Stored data
━━━━━━━━
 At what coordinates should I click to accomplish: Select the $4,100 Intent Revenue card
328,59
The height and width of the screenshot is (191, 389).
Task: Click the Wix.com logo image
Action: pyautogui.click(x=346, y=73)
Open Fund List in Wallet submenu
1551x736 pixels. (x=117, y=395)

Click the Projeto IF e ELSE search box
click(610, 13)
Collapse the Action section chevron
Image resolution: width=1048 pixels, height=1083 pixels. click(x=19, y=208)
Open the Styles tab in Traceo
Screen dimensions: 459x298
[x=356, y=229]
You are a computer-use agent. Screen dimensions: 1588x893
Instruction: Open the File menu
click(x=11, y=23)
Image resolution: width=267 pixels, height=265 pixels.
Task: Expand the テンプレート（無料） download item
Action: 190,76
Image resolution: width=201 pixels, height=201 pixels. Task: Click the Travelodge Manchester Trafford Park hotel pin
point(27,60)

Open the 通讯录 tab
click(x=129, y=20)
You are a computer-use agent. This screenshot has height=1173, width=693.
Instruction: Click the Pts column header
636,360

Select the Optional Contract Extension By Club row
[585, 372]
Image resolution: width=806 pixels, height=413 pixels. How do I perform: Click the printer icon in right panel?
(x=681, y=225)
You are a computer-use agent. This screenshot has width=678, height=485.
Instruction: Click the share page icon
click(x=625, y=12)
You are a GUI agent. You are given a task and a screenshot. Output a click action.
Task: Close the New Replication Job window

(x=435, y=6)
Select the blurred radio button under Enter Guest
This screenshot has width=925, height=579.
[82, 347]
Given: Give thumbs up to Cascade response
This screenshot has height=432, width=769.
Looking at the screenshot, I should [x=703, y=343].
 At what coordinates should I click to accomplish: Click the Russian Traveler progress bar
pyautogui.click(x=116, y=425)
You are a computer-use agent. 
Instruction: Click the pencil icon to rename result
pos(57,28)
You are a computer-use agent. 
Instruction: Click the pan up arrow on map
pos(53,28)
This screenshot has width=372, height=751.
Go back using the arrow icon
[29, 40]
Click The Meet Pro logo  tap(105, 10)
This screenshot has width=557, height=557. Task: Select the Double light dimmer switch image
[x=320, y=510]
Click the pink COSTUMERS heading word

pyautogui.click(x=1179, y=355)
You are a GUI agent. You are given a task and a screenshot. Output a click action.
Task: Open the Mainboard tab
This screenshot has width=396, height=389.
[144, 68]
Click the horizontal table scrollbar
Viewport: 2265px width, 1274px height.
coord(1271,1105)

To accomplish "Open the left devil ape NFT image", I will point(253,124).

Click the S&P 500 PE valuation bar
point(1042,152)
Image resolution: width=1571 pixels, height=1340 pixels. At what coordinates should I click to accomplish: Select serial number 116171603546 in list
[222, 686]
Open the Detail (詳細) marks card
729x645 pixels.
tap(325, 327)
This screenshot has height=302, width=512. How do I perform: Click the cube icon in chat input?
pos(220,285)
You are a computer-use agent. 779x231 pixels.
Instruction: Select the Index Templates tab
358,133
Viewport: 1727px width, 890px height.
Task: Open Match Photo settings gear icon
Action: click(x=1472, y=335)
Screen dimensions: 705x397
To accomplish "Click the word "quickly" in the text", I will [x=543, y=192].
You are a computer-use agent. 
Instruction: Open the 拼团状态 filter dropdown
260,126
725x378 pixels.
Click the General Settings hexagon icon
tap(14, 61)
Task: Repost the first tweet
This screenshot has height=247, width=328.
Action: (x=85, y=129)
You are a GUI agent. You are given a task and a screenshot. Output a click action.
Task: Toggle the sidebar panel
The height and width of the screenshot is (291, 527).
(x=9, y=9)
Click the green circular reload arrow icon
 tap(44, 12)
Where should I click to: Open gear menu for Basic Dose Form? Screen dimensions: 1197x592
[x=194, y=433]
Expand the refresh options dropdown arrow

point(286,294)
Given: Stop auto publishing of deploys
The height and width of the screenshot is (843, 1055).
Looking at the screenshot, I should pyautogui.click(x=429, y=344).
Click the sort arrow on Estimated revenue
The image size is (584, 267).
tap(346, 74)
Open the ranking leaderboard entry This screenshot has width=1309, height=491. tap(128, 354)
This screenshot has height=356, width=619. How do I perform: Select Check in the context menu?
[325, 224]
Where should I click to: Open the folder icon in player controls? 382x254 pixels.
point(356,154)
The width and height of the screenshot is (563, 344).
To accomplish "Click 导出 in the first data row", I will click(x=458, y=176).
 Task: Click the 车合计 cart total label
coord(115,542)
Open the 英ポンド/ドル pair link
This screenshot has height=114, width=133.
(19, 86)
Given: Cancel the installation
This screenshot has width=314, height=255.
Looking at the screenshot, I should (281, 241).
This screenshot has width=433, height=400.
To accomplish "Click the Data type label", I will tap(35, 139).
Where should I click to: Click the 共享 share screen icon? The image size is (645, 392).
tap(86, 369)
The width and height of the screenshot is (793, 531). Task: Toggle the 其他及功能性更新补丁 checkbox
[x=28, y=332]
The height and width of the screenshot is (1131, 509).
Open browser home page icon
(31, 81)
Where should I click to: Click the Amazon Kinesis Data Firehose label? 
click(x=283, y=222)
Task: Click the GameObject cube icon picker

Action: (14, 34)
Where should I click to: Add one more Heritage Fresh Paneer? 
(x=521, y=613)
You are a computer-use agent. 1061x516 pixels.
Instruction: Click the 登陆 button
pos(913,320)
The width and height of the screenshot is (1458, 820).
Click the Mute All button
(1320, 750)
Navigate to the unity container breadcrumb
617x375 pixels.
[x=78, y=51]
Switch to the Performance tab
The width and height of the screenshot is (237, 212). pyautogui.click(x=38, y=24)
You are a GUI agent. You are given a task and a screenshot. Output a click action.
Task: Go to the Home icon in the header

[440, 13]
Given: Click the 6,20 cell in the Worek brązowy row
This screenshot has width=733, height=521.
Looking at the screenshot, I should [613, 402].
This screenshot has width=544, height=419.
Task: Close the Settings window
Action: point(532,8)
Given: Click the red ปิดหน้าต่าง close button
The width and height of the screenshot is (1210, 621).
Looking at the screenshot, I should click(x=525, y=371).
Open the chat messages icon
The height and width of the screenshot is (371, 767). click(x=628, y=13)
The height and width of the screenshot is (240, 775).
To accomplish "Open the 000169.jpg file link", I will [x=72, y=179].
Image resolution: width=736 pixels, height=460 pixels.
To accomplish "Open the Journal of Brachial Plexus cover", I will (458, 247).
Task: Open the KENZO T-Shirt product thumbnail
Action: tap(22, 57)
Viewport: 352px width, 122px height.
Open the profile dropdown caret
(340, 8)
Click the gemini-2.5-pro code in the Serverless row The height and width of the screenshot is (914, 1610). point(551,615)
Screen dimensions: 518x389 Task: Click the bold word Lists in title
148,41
━━━━━━━━
▸ **Assignment**: What you return must match the data word for word.

▸ **Solved problem**:
 At what coordinates should I click to accomplish: Select the $4,100 Intent Revenue card
328,59
The height and width of the screenshot is (191, 389).
Task: Click the Wix.com logo image
Action: pyautogui.click(x=346, y=73)
Open Fund List in Wallet submenu
1551x736 pixels. (x=117, y=395)

Click the Projeto IF e ELSE search box
click(610, 13)
Collapse the Action section chevron
Image resolution: width=1048 pixels, height=1083 pixels. click(x=19, y=208)
Open the Styles tab in Traceo
Screen dimensions: 459x298
[x=356, y=229]
You are a computer-use agent. Screen dimensions: 1588x893
Instruction: Open the File menu
click(x=11, y=23)
Image resolution: width=267 pixels, height=265 pixels.
Task: Expand the テンプレート（無料） download item
Action: 190,76
Image resolution: width=201 pixels, height=201 pixels. Task: Click the Travelodge Manchester Trafford Park hotel pin
point(27,60)

Open the 通讯录 tab
click(x=129, y=20)
You are a computer-use agent. This screenshot has height=1173, width=693.
Instruction: Click the Pts column header
636,360

Select the Optional Contract Extension By Club row
[585, 372]
Image resolution: width=806 pixels, height=413 pixels. How do I perform: Click the printer icon in right panel?
(x=681, y=225)
You are a computer-use agent. This screenshot has width=678, height=485.
Instruction: Click the share page icon
click(x=625, y=12)
You are a GUI agent. You are given a task and a screenshot. Output a click action.
Task: Close the New Replication Job window

(x=435, y=6)
Select the blurred radio button under Enter Guest
This screenshot has width=925, height=579.
[82, 347]
Given: Give thumbs up to Cascade response
This screenshot has height=432, width=769.
Looking at the screenshot, I should [x=703, y=343].
 At what coordinates should I click to accomplish: Click the Russian Traveler progress bar
pyautogui.click(x=116, y=425)
You are a computer-use agent. 
Instruction: Click the pencil icon to rename result
pos(57,28)
You are a computer-use agent. 
Instruction: Click the pan up arrow on map
pos(53,28)
This screenshot has width=372, height=751.
Go back using the arrow icon
[29, 40]
Click The Meet Pro logo  tap(105, 10)
This screenshot has width=557, height=557. Task: Select the Double light dimmer switch image
[x=320, y=510]
Click the pink COSTUMERS heading word

pyautogui.click(x=1179, y=355)
You are a GUI agent. You are given a task and a screenshot. Output a click action.
Task: Open the Mainboard tab
This screenshot has width=396, height=389.
[144, 68]
Click the horizontal table scrollbar
Viewport: 2265px width, 1274px height.
coord(1271,1105)

To accomplish "Open the left devil ape NFT image", I will point(253,124).

Click the S&P 500 PE valuation bar
point(1042,152)
Image resolution: width=1571 pixels, height=1340 pixels. At what coordinates should I click to accomplish: Select serial number 116171603546 in list
[222, 686]
Open the Detail (詳細) marks card
729x645 pixels.
tap(325, 327)
This screenshot has height=302, width=512. How do I perform: Click the cube icon in chat input?
pos(220,285)
You are a computer-use agent. 779x231 pixels.
Instruction: Select the Index Templates tab
358,133
Viewport: 1727px width, 890px height.
Task: Open Match Photo settings gear icon
Action: click(x=1472, y=335)
Screen dimensions: 705x397
To accomplish "Click the word "quickly" in the text", I will [x=543, y=192].
You are a computer-use agent. 
Instruction: Open the 拼团状态 filter dropdown
260,126
725x378 pixels.
Click the General Settings hexagon icon
tap(14, 61)
Task: Repost the first tweet
This screenshot has height=247, width=328.
Action: (x=85, y=129)
You are a GUI agent. You are given a task and a screenshot. Output a click action.
Task: Toggle the sidebar panel
The height and width of the screenshot is (291, 527).
(x=9, y=9)
Click the green circular reload arrow icon
 tap(44, 12)
Where should I click to: Open gear menu for Basic Dose Form? Screen dimensions: 1197x592
[x=194, y=433]
Expand the refresh options dropdown arrow

point(286,294)
Given: Stop auto publishing of deploys
The height and width of the screenshot is (843, 1055).
Looking at the screenshot, I should pyautogui.click(x=429, y=344).
Click the sort arrow on Estimated revenue
The image size is (584, 267).
tap(346, 74)
Open the ranking leaderboard entry This screenshot has width=1309, height=491. tap(128, 354)
This screenshot has height=356, width=619. How do I perform: Select Check in the context menu?
[325, 224]
Where should I click to: Open the folder icon in player controls? 382x254 pixels.
point(356,154)
The width and height of the screenshot is (563, 344).
To accomplish "Click 导出 in the first data row", I will click(x=458, y=176).
 Task: Click the 车合计 cart total label
coord(115,542)
Open the 英ポンド/ドル pair link
This screenshot has height=114, width=133.
(19, 86)
Given: Cancel the installation
This screenshot has width=314, height=255.
Looking at the screenshot, I should (281, 241).
This screenshot has width=433, height=400.
To accomplish "Click the Data type label", I will tap(35, 139).
Where should I click to: Click the 共享 share screen icon? The image size is (645, 392).
tap(86, 369)
The width and height of the screenshot is (793, 531). Task: Toggle the 其他及功能性更新补丁 checkbox
[x=28, y=332]
The height and width of the screenshot is (1131, 509).
Open browser home page icon
(31, 81)
Where should I click to: Click the Amazon Kinesis Data Firehose label? 
click(x=283, y=222)
Task: Click the GameObject cube icon picker

Action: (14, 34)
Where should I click to: Add one more Heritage Fresh Paneer? 
(x=521, y=613)
You are a computer-use agent. 1061x516 pixels.
Instruction: Click the 登陆 button
pos(913,320)
The width and height of the screenshot is (1458, 820).
Click the Mute All button
(1320, 750)
Navigate to the unity container breadcrumb
617x375 pixels.
[x=78, y=51]
Switch to the Performance tab
The width and height of the screenshot is (237, 212). pyautogui.click(x=38, y=24)
You are a GUI agent. You are given a task and a screenshot. Output a click action.
Task: Go to the Home icon in the header

[440, 13]
Given: Click the 6,20 cell in the Worek brązowy row
This screenshot has width=733, height=521.
Looking at the screenshot, I should [613, 402].
This screenshot has width=544, height=419.
Task: Close the Settings window
Action: point(532,8)
Given: Click the red ปิดหน้าต่าง close button
The width and height of the screenshot is (1210, 621).
Looking at the screenshot, I should click(x=525, y=371).
Open the chat messages icon
The height and width of the screenshot is (371, 767). click(x=628, y=13)
The height and width of the screenshot is (240, 775).
To accomplish "Open the 000169.jpg file link", I will [x=72, y=179].
Image resolution: width=736 pixels, height=460 pixels.
To accomplish "Open the Journal of Brachial Plexus cover", I will (458, 247).
Task: Open the KENZO T-Shirt product thumbnail
Action: tap(22, 57)
Viewport: 352px width, 122px height.
Open the profile dropdown caret
(340, 8)
Click the gemini-2.5-pro code in the Serverless row The height and width of the screenshot is (914, 1610). point(551,615)
Screen dimensions: 518x389 Task: Click the bold word Lists in title
148,41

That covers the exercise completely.